La opción de los cristianos por la justicia y el amor, es decir, la tarea de igualdad, fraternidad y coparticipación es el compromiso más serio que tenemos para una celebración digna y auténtica de la cena del Señor. Así lo apunta san Pablo al corregir los abusos del ágape que precedía a la Eucaristía en la comunidad de Corinto, y que fue lo que motivó el tema eucarístico en su primera carta a los corintios, de la que se toma hoy la segunda lectura.

De la carta de san Pablo se concluye que la celebración eucarística es «memorial» en que actualizamos y anunciamos la muerte y resurrección del Señor hasta que vuelva de nuevo en gloria. Pero no haremos memoria fiel a Jesús con sólo recordar su muerte y repetir los gestos y palabras del Señor en la última cena. Habremos de pasar: del recuerdo a la lección de su ejemplo, que es el amor y la solidaridad; del signo sacramental a lo significado, que es la entrega ilimitada de Cristo; de la ofrenda cultual a la reconciliación con los hermanos; en una palabra, del rito a la vida, es decir, a través de la comunión eucarística hemos de llegar a la comunión de la existencia. Porque «los gozos y esperanzas, las tristezas y angustias de los hombres de nuestro tiempo, sobre todo de los pobres y de cuantos sufren, lo son también de los discípulos de Cristo» (GS 1).

3. El amor es la prueba de autenticidad. De lo contrario: la misa dominical, o diaria, es una rutina, un cumplimiento, un rito vacío de los que condenaba Jesús en línea con los profetas; el padrenuestro será una mentira en nuestros labios endurecidos por el desamor; y la comunión un hacer mesa y plato aparte sin que nos importen el mundo y los demás.

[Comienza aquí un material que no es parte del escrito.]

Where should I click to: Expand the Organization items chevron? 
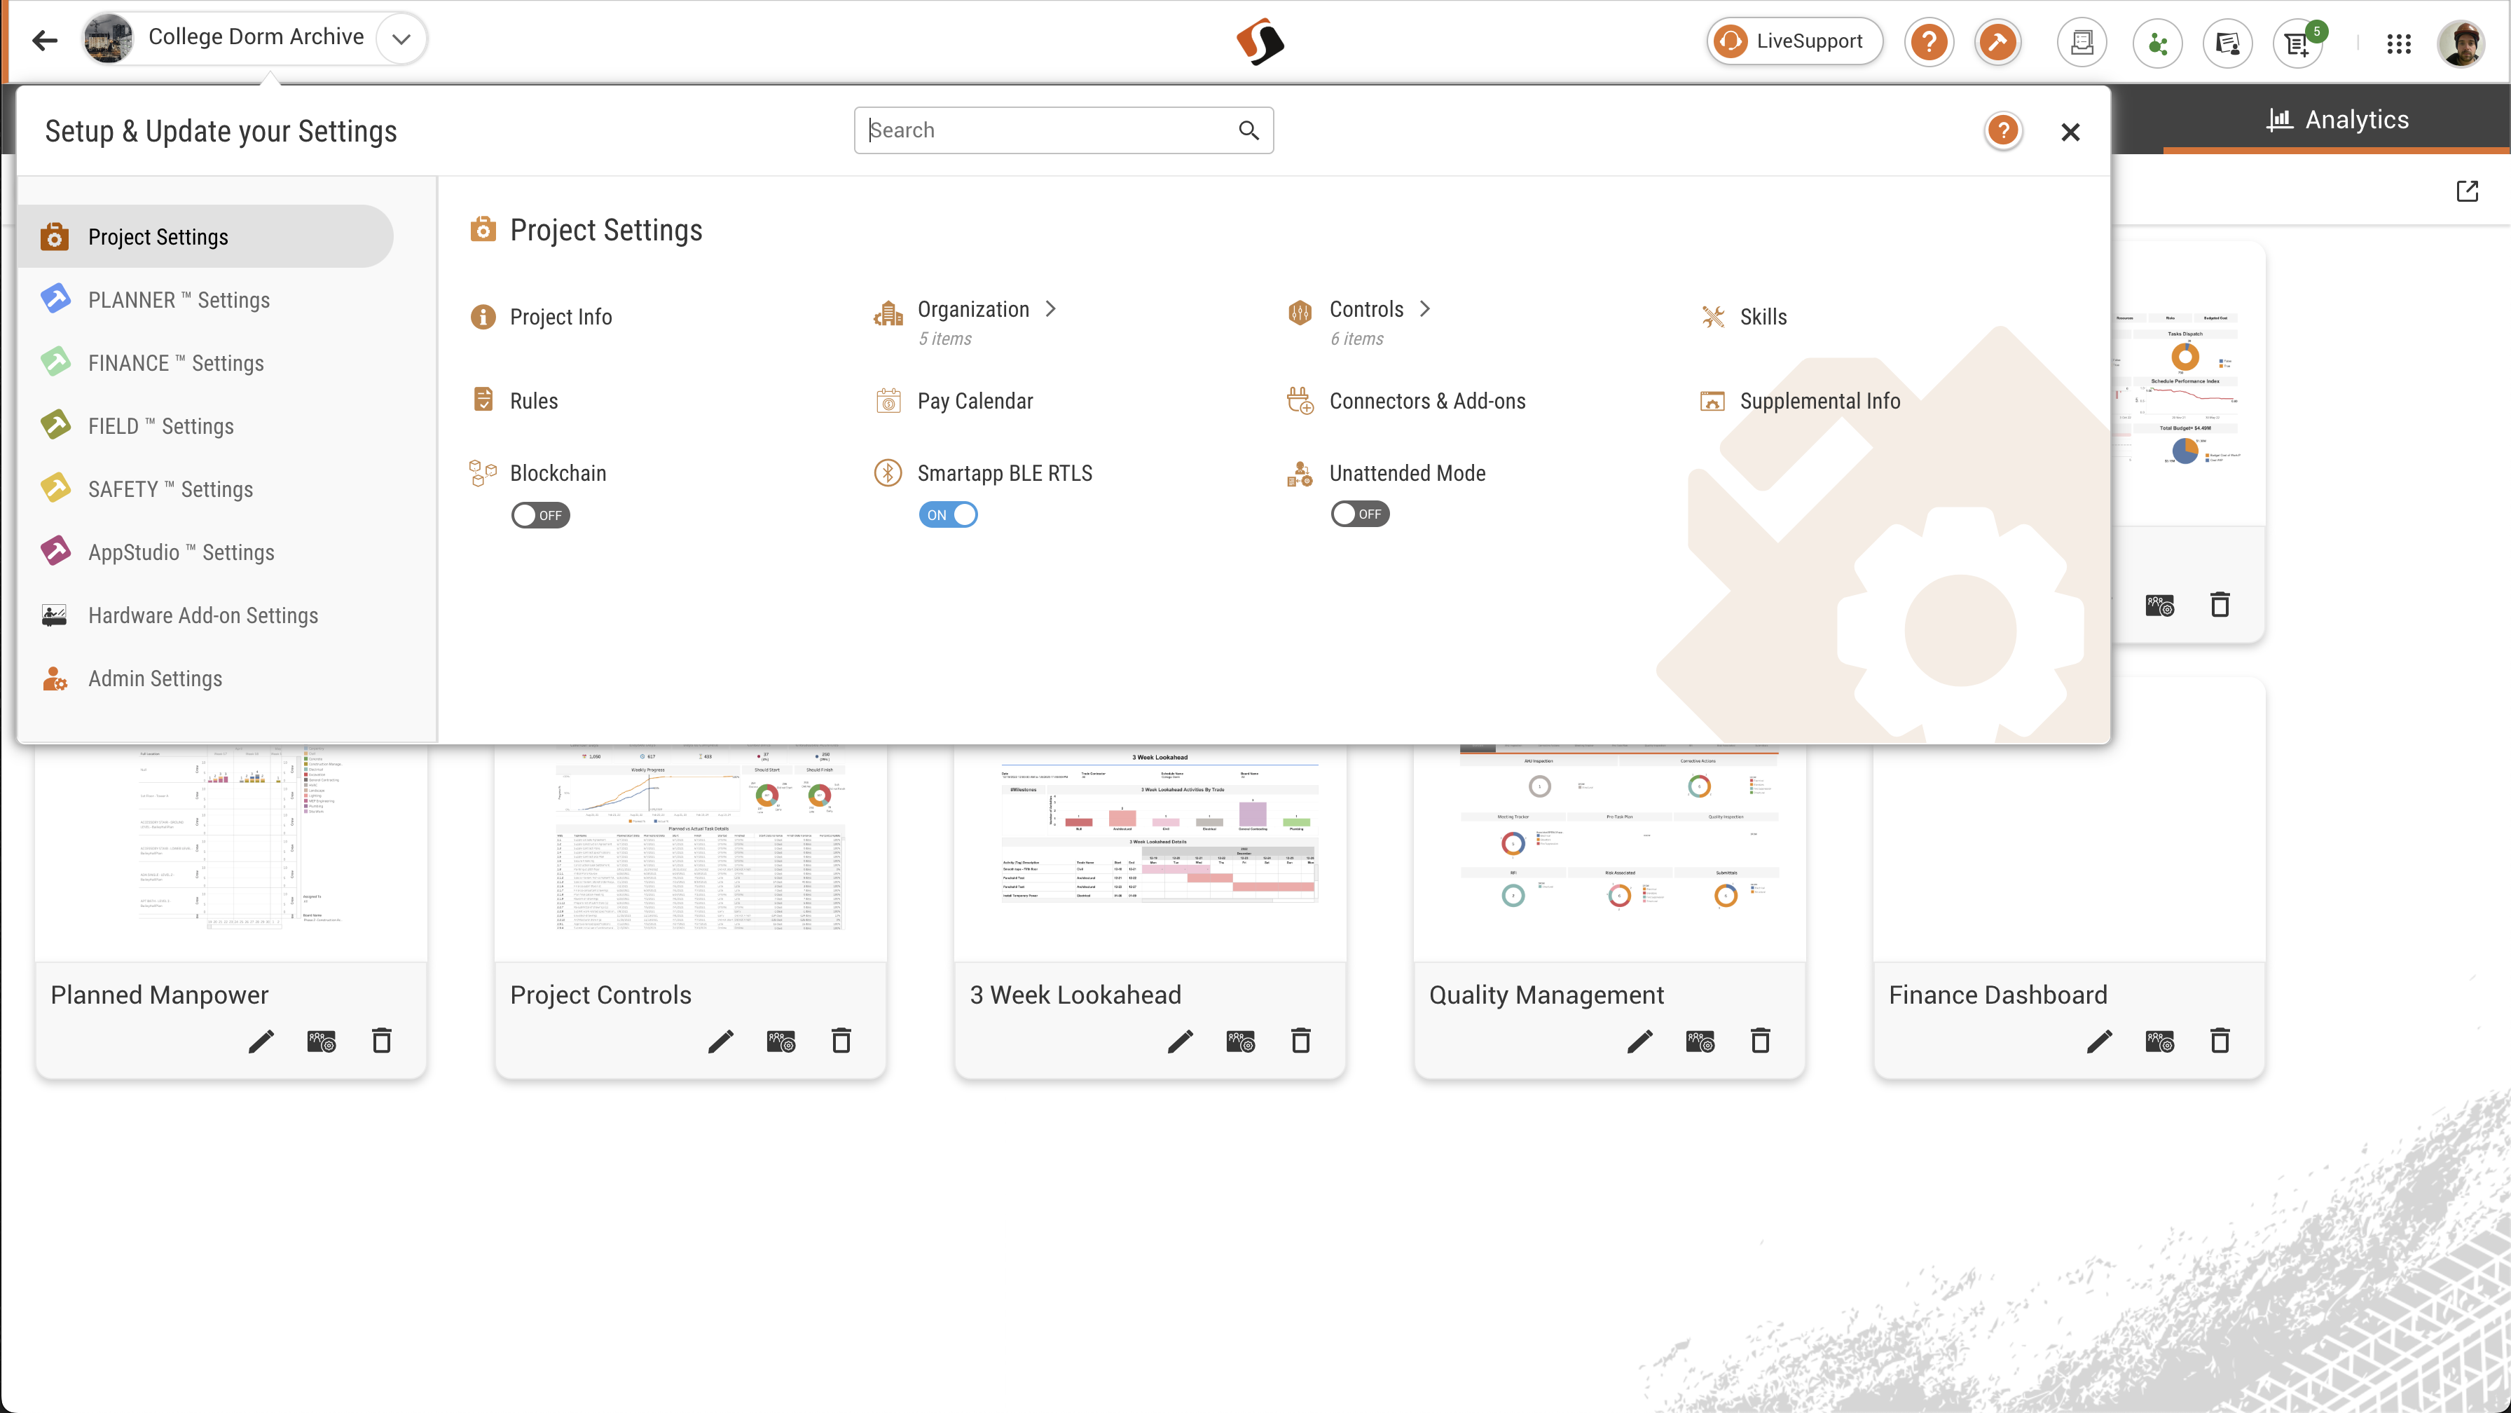1051,309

Hoy es «Día de la Caridad», aunque deben serlo todos, pues el amor no es una programación añadida, sino algo connaturalmente cristiano. Hemos de optar por el amor frente al egoísmo insolidario, si queremos sobrevivir. El día del Corpus nos brinda la oportunidad de revisar nuestras celebraciones eucarísticas y nuestras comuniones.

¿Queremos un test para saber si han de calificarse, como dice san Pablo, de dignas o indignas, auténticas o falsas? Hay una prueba de autenticidad que no falla: es el amor en el compartir con los hombres nuestros hermanos. Hemos de purificarnos de cuanto nos separa de este amor para que nuestro sacrificio eucarístico, real aunque no cruento, sea agradable a Dios como la ofrenda espiritual del pan y del vino que Melquisedec, sacerdote y rey de Jerusalén, ofreció al Dios altísimo en acción de gracias por la victoria de Abrahán (1ª lect.).

Al comulgar repetimos: «El Cuerpo de Cristo: Amén». Esta breve fórmula es una admirable síntesis de fe eucarística, es todo un programa de vida, un amén muy serio, un gesto de compromiso maduro (como el de comulgar en la mano cual adultos), un sí rotundo al amor fraterno, del cual el sacramento de la Eucaristía es, y debe ser ante los demás, signo visible y eficaz.
 

Hoy, Padre, nuestra oración es de profunda gratitud por el sacramento del cuerpo y de la sangre de Cristo, que él nos dejó como memorial de su amor sin medida, como Pascua cristiana y como sacrificio de la nueva alianza.

Haz, Señor, que la Eucaristía dominical y diaria renueve a fondo la vida y el ritmo de nuestras comunidades, y que se prolongue en el sacrificio espiritual de nosotros mismos como hostia viva, víctima santa y agradable a tu majestad.

Que tu Espíritu, Señor, renueve nuestras asambleas eucarísticas; y que sepamos transvasarlas a la vida, a la práctica del amor, y al testimonio de la esperanza entre nuestros hermanos. Amén.